## Problem to solve
Copy the text on the sql.js memory leak from "<- ArrayBuffer" up to and including "of the database.", substituting "Runtime" for "Context" each time it appears.

## Text under study
*-*-*
Parsing the snapshot (the format is just nodes / edges / strings arrays), the top retained objects were unambiguous:

203 × native:system / JSArrayBufferData @ 11.0 MB = 2233 MB

203 buffers, 11 MB each. And 11 MB was exactly the size of the on-disk memory.db. The retainer chain:

JSArrayBufferData (11 MB)
  <- ArrayBuffer
  <- Buffer
  <- (MEMFS file node).contents
  <- FS.nodes  (an Array)
  <- Context  (the sql.js Emscripten module — has WebAssembly.Memory, HEAPF32, createNode, /dev/tty…)
  <- SqlJsBackend.db

That Context with createNode, /dev/tty, and a WebAssembly.Memory is the tell: it's Emscripten's in-memory filesystem (MEMFS). The file names confirmed it — each buffer was a MEMFS file called dbfile_<random>, and there were ~200 of them, each a full copy of the database.

Step 4: the root cause

Here's the mechanism. sql.js's Database constructor writes its input bytes into a MEMFS file (dbfile_<random>) via FS.createDataFile. Database.prototype.close() is what removes it (FS.unlink). And the sql.js module is a process-wide singleton — one MEMFS shared by every Database you ever open.
*-*-*
## Dataset records
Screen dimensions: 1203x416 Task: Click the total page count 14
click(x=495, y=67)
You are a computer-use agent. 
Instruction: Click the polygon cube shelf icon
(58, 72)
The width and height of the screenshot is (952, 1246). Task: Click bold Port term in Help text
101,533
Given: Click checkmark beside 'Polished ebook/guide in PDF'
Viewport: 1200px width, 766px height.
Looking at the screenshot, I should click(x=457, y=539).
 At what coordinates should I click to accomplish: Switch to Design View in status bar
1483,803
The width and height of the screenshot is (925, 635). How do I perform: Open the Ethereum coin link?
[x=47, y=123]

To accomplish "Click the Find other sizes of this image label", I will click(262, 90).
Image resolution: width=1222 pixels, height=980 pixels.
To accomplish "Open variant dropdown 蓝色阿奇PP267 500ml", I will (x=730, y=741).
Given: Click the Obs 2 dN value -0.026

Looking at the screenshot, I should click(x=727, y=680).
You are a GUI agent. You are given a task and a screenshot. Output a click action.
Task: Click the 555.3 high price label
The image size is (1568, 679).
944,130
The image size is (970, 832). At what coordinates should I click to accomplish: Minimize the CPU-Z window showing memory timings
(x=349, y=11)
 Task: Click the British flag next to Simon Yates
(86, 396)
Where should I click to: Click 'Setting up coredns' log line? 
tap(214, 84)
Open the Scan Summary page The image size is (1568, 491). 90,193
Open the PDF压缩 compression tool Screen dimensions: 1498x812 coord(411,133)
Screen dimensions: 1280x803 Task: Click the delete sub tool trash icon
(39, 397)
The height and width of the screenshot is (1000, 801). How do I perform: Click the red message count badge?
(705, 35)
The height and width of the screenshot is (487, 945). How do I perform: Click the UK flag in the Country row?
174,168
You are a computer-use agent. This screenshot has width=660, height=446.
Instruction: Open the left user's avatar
*-*-*
## Output
<- ArrayBuffer
  <- Buffer
  <- (MEMFS file node).contents
  <- FS.nodes  (an Array)
  <- Runtime  (the sql.js Emscripten module — has WebAssembly.Memory, HEAPF32, createNode, /dev/tty…)
  <- SqlJsBackend.db

That Runtime with createNode, /dev/tty, and a WebAssembly.Memory is the tell: it's Emscripten's in-memory filesystem (MEMFS). The file names confirmed it — each buffer was a MEMFS file called dbfile_<random>, and there were ~200 of them, each a full copy of the database.